Sergio Navega snavega at ibm.net
Wed Feb 10 09:51:21 EST 1999


John Augustine wrote in message <36c1962b.2405715 at news7.bellatlantic.net>...
> Why do we experience Life from this body and no
>other body?  What is so unique in your body, which
>is EXCLUSIVE (You), and does NOT exist in any other
>body?  If we had a machine that could make a perfect
>duplicate of you, atom for atom, would you only
>experience Life from your original body, or both
>your original and your duplicate bodies?
>
> The closest to a duplicate of a person is identical
>twins.  They have identical genes, but each of the
>twins experience Life from his/her own body, and not
>both bodies.
>


I guess I'll not be able to address the main point of
your question, which seems somewhat metaphysical and
philosophical.
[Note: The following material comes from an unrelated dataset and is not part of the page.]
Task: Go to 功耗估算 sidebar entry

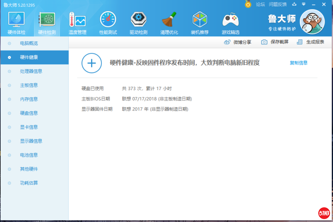Action: click(29, 183)
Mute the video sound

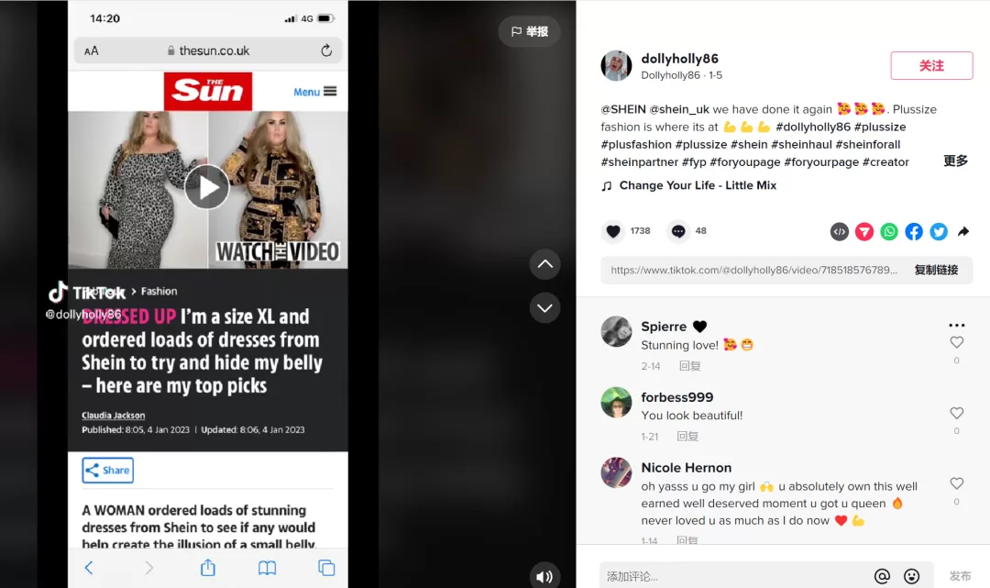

But I can say some words in light of
what we know from science.

We're slowly discovering, through neuroscience, that
the answers to some questions about identity are deceptively
simpler than we think.

In the Journal for Consciousness Studies (Vol 4, No 5/6 1997)
a very interesting article by V. S. Ramachandran (the same
of the "phantom limbs") shed some light on what it is to
be "you".

Ramachandran experimented with a blindfolded individual. He
put this individual side by side with another person, at
his right. Then, he used the left hand of the blindfolded man,
to touch his own nose in random places. At the same time,
Ramachandran took the right hand of that man and touched
the nose of that guy at his side. After some seconds doing
this, the blindfolded man had a *strong illusion* that his
nose *stretched* and dislocated horribly, composing a new
(and obviously false) perspective of his own body.

Ramachandran interpreted this experiment as indicating that
our basic perceptual experiences are done by mechanisms
specialized in extracting *statistical regularities* from
the world. Our conscious experience of the world is very
dependent of the information we grasp throught these mechanisms,
even if it goes against our "common sense".

Regards,
Sergio Navega.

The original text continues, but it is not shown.